Michael, ever the fool for the underdog, quietly went to rescue the girl.
Emma was lost. She stood in the garden looking back at the chateau. From here, she could hear the music and see the lights from the ballroom. Surely, she could find her way back. But then what? She wouldn’t have accomplished her mission, and she knew the price of disobeying Lady Lettice's commands. But she had an analytical brain, so walking to the splashing fountain, she dipped Lady Lettice's handkerchief into the pool — and heard a warm, rasping chuckle behind her. Dropping the handkerchief, she turned to face Michael Durant.
“I came out to direct you to the ladies’ convenience, but I see you found a better solution.” He nodded toward the fountain.
“It’s not what you think.” He would report her. She was going to be thrown onto the street in a strange country. She was going to die a slow death. “I didn’t come out here on purpose.”

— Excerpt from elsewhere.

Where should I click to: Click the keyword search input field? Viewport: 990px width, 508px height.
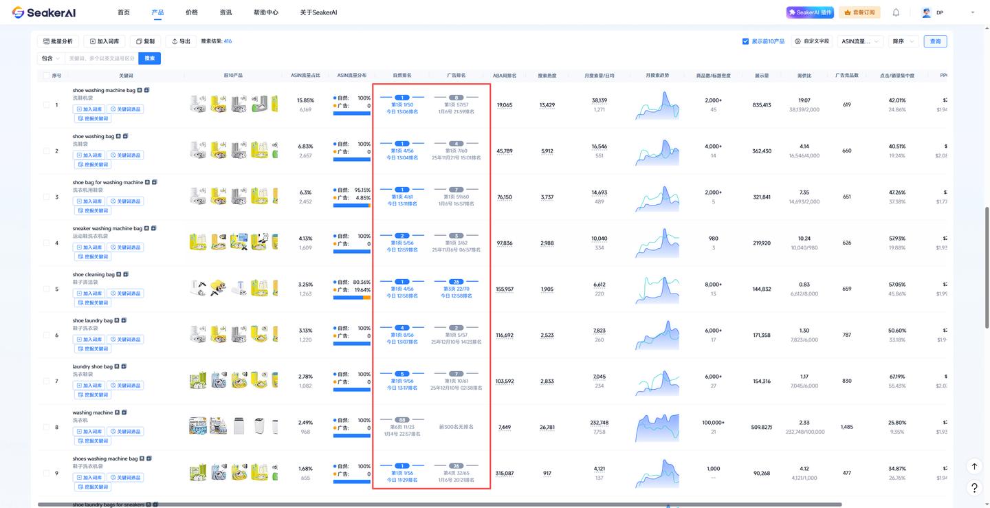pyautogui.click(x=101, y=58)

He held up one hand. “Please. Lady Lettice made clear your amazing ability to get lost. She didn’t realize your ability to improvise. Miss …?”

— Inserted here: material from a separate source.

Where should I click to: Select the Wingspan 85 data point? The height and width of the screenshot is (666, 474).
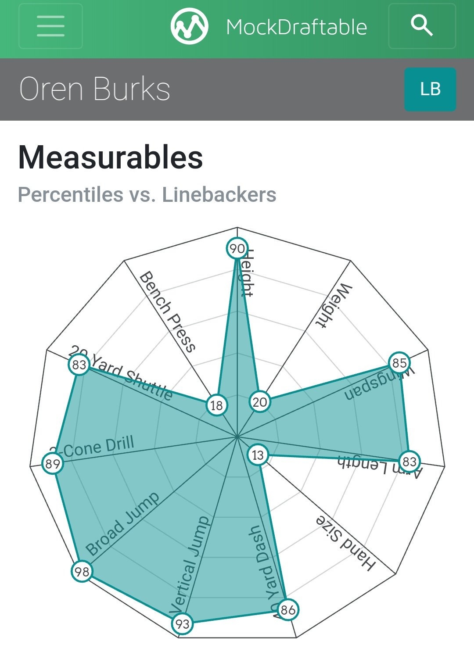click(x=399, y=363)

“Chegwidden.” She curtsied. “Emma Chegwidden.” In the ballroom, she had watched him, and thought him a handsome brute, big-boned, tall and raw. His height made her uncomfortable, and he had big hands. Hands weathered by fighting experience. Out here, he had a quality of stillness about him, like a tiger lying in wait for its prey. She hoped she was not that prey.

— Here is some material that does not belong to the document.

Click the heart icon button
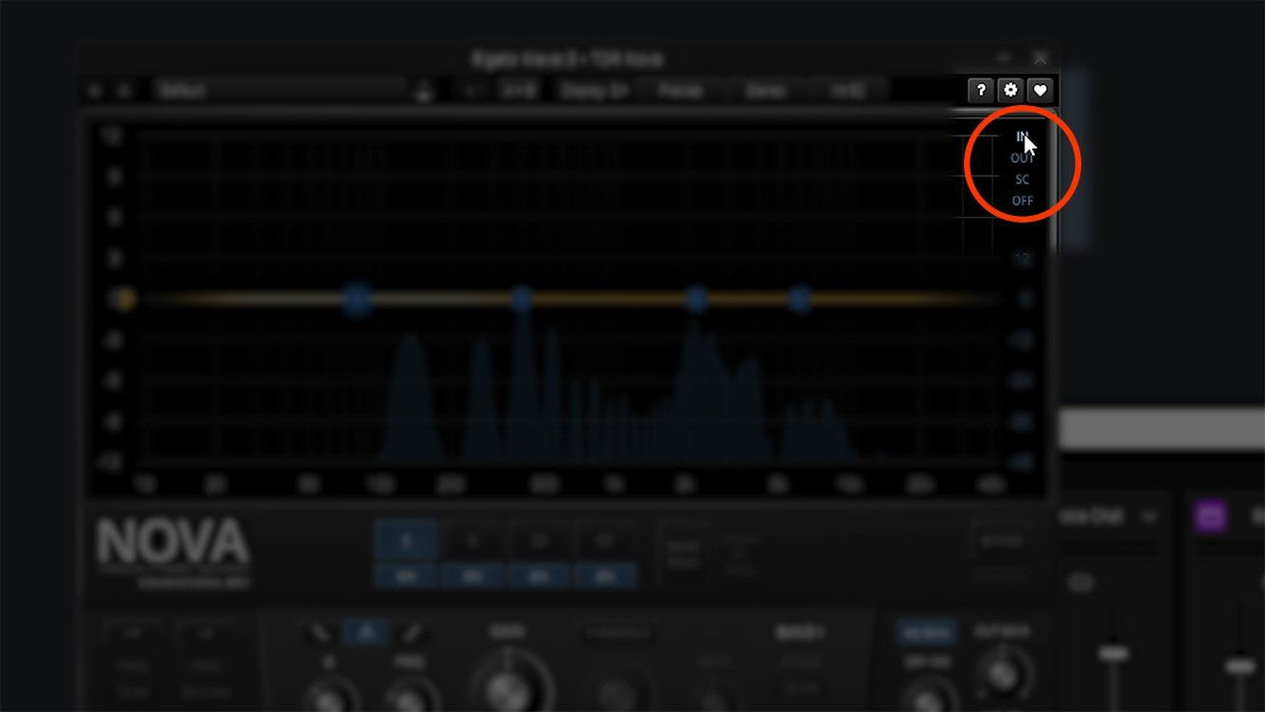Screen dimensions: 1265x712 [x=1040, y=90]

“Shall I help you retrieve Lady Lettice's handkerchief?” he asked.
Glancing down into the clear water, she saw the white square floating just below the surface. “Thank you, I can do it.” Without turning her back to him, she leaned down, caught it in her fingertips, and wrung it out over the pool.
He walked up the steps and looked back at her. “Shall we go in?”
Cautiously she followed him.
“This way.” He took a twisting route down corridors lined with closed doors. “I never get lost.” He sounded so sure of himself.
Irksome man. He might not get lost, but he was certainly in trouble. “What did you do to get yourself arrested as a political prisoner?”
“In Moricadia, it doesn’t do to poke your nose into local troubles.” He tapped her nose with his finger. “Remember that.”
“I certainly would not do something so stupid.”
His eyebrow lifted quizzically. “Of course not. You’re supremely sensible.”
The way he spoke made her realize — she’d just called him stupid. “My lord, I didn’t mean —“
“Not at all. You’re quite right. Now.” He opened a door to his right.
Music and laughter filtered through, and Emma saw the dining hall, and beyond that, the ballroom. She watched him walk away, then hurried toward Lady Lettice and stepped into the circle of suitors.
Lady Lettice jumped. “Where did you come from, you vexsome girl?” She plucked the handkerchief out of Emma’s hand. “It’s too wet. You’re so stupid. Can’t you do anything right?” With a flip of the wrist, Lady Lettice opened the handkerchief — and a tiny, still-wiggling goldfish slipped out and down her cleavage.